Tout l’Occident fait circuler, de bonne foi, la Lettre du Prêtre Jean, et nul ne met en doute l’identité de son auteur. On la traduit, on la recopie. Les encyclopédies en font grand cas. On retrouve en 1339 le fleuve de Paradis et les soixante-douze rois sur la mappemonde du Majorquin Angelino Dulvert. La Lettre circulera pendant deux bons siècles. Elle est le véhicule d’un rêve exotique. Il est, en une contrée lointaine, un monde chrétien qui pourrait protéger l’Occident des invasions musulmanes.
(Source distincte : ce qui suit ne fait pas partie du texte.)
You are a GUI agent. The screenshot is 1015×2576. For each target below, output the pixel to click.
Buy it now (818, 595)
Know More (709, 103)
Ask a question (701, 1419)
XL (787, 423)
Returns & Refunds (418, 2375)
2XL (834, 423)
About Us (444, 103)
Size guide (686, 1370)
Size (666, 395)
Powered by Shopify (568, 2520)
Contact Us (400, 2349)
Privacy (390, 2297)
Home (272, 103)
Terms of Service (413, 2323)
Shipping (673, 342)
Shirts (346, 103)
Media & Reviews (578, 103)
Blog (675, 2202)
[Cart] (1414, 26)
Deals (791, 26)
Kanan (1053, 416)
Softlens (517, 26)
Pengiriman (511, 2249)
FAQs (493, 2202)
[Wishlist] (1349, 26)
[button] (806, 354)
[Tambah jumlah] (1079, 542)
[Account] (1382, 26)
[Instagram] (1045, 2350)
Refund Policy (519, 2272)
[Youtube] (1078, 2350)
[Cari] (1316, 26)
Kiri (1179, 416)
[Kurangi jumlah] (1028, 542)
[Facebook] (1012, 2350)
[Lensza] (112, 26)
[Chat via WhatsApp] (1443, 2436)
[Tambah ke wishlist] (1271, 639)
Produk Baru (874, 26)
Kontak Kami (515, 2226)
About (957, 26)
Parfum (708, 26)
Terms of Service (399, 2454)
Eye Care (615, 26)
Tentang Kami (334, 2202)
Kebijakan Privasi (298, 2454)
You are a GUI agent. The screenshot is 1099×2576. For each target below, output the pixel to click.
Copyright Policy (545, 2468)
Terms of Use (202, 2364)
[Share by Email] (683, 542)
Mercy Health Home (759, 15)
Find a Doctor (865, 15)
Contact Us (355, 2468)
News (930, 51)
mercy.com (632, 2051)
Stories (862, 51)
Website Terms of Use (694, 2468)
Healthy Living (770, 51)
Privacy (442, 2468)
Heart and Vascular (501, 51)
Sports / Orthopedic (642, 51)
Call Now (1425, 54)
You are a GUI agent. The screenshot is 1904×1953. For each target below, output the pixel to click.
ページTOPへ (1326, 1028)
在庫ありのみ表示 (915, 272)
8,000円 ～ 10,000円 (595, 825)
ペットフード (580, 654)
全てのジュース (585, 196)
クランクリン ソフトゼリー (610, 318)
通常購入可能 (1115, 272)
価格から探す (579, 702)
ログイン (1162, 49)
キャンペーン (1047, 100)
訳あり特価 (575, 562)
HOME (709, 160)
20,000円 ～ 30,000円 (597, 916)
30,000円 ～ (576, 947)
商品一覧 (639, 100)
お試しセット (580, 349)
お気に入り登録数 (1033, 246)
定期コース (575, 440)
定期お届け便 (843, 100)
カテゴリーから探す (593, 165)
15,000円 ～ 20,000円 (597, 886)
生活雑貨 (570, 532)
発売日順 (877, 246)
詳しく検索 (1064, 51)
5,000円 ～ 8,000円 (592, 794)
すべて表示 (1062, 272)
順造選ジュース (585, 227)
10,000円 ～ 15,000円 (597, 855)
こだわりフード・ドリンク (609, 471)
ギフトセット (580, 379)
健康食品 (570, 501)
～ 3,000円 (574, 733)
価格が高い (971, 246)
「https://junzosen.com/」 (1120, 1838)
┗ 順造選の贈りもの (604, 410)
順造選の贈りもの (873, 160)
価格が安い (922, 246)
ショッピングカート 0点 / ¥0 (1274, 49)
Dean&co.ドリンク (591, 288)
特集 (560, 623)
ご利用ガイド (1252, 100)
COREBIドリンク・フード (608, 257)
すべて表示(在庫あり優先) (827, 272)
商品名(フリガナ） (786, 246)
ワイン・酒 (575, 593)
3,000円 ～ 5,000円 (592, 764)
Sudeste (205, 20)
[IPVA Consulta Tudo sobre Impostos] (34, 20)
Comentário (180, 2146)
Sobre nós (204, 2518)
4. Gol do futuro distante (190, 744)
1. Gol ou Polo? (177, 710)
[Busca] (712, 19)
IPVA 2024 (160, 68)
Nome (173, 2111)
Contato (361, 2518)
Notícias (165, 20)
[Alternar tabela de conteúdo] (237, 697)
Arbre qui pleure - pretre Jean_crop_366x454« Item, en notre terre, est l’arbre de vie, duquel sourd le chrême. Et cet arbre est tout sec et un serpent le garde et veille toute l’année, le jour et la nuit, excepté la nuit de la Saint Jean où il dort jour et nuit. Alors nous allons à l’arbre pour avoir du chrême et, sur toute l’année, il n’en sort que trois livres qui viennent goutte après goutte. Quand nous sommes auprès de ce chrême, nous le prenons, puis nous nous en retournons tout bellement, de peur que le serpent ne s’éveille. Cet arbre est près du Paradis terrestre, à une journée. Et quand ledit serpent est éveillé, il se courrouce et crie si fort qu’on l’entend à une journée de là. Il est deux fois plus grand qu’un cheval et il a neuf têtes et deux ailes. Il nous court après, çà et là, et quand nous avons passé la mer, il s’en retourne. Alors nous portons le chrême au patriarche de Saint Thomas, qui le consacre, et c’est de lui que nous sommes tous baptisés, nous, Chrétiens. Ce qu’il en reste, nous l’envoyons au patriarche de Jérusalem, et celui-ci l’envoie au Pape de Rome, lequel le consacre et le multiplie au moyen de l’huile d’olive, puis l’envoie dans toute la chrétienté d’au-delà la mer. »

L’illustration est issue du Science and literature in the middle ages and at the period of the renaissance, 1878, p. 153. (Fac similé d’une gravure du XVI siècle).